Integrate high-open-rate channels like WhatsApp

The most effective fix is to move your most important lifecycle campaigns to channels built for direct, personal interaction. This means integrating platforms like WhatsApp and Messenger into your marketing stack. These aren't just messaging apps; they are powerful marketing channels where engagement is an order of magnitude higher than email.

As mentioned, WhatsApp DM open rates consistently hit 90-98%. When a customer receives a personalized 1:1 message on WhatsApp about a restock, a VIP offer, or a win-back campaign, it feels less like marketing and more like a personal service. By syncing your CRM with messaging platforms, you can trigger the same automated lifecycle campaigns you currently run on email but deliver them where they will actually be seen. This strategy transforms your existing customer database from a list of disengaged email addresses into an instantly reachable and highly responsive audience. Different use cases for personalized DMs can replace ineffective email flows for everything from abandoned carts to reorder reminders.

How to Know Your New Strategy Is Working

Once you shift from an email-centric approach to a multi-channel, DM-first strategy, success isn't measured in vanity metrics. The signs are clear and tied directly to business growth.

You see a measurable lift in conversion rates

The first and most obvious sign of success is a jump in conversions. High open rates are only useful if they lead to action. Because DMs have such high visibility and a more personal feel, they drive significantly more engagement and, ultimately, more sales. When you shift your campaigns to these channels, you should expect to see higher click-through rates, more items added to carts, and a greater number of completed purchases. Success can be measured with metrics like an 8% drip conversion rate from automated DM campaigns, which directly translates high engagement into revenue. This proves you have not only recaptured your audience's attention but have also motivated them to act.

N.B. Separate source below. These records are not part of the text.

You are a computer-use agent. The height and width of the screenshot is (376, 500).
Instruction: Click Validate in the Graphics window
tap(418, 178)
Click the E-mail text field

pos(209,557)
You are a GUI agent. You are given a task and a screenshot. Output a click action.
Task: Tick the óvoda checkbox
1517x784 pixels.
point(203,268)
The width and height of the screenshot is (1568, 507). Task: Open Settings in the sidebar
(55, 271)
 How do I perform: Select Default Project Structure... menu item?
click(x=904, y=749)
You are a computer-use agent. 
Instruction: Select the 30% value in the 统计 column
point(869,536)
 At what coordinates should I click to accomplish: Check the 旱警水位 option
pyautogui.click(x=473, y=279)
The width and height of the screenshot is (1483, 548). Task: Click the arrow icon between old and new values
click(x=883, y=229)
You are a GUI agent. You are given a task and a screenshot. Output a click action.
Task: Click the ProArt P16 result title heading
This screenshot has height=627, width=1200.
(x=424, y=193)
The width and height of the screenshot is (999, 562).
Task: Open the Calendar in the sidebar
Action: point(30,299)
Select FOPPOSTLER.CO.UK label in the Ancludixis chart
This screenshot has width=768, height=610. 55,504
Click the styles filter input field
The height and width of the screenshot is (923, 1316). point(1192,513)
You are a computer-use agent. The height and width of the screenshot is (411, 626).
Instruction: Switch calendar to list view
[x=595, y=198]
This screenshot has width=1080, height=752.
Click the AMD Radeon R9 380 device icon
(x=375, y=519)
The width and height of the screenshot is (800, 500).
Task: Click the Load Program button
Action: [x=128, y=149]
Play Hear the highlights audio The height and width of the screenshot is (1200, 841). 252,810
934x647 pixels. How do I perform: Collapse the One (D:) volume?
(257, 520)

You can reduce your paid retargeting spend

A second, powerful indicator of success is a reduction in your reliance on paid advertising to reach your own customers. One of the biggest hidden costs of email's decline is being forced to pay platforms like Facebook and Google to retarget people who are already in your CRM. When you establish a reliable, owned communication channel through DMs, you break this costly cycle. You can talk to your existing customers directly and for a fraction of the cost, reserving your ad budget for acquiring new customers rather than re-engaging old ones. Seeing your paid retargeting spend decrease while your repeat purchase rate climbs is definitive proof that your new strategy is working.